Exercise: Report the count of lines in the records that contain "computer", without any added text.

Stored dataset items:
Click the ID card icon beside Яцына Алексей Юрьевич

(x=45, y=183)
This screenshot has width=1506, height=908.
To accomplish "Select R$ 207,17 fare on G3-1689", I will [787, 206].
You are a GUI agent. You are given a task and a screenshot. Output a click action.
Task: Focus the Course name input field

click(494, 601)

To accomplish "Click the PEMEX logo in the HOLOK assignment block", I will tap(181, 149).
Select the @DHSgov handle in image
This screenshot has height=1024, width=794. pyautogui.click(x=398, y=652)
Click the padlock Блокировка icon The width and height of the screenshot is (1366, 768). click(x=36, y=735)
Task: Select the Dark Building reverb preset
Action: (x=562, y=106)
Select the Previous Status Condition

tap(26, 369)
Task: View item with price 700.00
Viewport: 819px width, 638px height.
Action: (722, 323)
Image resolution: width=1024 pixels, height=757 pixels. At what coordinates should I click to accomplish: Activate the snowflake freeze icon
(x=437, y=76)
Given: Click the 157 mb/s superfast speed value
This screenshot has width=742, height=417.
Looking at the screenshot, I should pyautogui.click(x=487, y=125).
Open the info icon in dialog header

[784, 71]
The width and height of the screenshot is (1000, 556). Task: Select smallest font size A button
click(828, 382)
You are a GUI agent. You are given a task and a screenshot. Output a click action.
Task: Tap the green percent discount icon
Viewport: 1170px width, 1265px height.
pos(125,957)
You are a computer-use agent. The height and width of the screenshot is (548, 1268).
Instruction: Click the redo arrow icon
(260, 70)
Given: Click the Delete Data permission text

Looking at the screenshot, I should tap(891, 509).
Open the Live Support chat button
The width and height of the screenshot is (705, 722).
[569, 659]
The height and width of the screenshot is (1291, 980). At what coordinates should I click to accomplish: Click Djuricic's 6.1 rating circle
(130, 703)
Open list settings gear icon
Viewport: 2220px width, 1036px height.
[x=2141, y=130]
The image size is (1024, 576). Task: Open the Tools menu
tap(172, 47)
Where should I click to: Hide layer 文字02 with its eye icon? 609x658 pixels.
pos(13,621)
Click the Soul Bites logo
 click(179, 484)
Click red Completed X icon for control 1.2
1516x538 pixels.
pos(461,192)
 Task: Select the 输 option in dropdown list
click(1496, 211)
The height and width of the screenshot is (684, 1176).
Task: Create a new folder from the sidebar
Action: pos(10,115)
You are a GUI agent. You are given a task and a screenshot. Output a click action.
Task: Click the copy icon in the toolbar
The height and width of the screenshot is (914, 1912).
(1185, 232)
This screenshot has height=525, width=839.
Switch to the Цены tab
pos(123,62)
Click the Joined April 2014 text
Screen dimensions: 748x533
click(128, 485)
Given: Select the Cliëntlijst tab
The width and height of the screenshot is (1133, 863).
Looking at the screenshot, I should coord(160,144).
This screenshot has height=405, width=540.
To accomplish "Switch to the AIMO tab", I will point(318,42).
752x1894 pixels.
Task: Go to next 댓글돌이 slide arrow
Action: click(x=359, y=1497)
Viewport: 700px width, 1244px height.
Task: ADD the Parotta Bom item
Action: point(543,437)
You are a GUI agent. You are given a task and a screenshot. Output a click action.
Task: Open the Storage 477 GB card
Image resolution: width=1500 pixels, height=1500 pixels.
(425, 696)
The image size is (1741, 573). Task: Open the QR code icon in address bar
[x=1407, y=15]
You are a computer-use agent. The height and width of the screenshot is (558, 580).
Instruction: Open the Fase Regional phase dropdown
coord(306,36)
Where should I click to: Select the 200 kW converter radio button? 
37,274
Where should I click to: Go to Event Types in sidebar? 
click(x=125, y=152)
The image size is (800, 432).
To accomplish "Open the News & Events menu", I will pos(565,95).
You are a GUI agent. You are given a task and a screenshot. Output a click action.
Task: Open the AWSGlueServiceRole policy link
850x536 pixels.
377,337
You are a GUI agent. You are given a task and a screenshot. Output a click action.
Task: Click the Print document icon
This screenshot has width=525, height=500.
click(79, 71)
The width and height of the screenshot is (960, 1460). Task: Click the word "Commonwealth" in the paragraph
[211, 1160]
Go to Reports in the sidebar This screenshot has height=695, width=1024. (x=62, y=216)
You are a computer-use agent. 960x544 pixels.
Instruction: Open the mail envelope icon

Response to the task: 3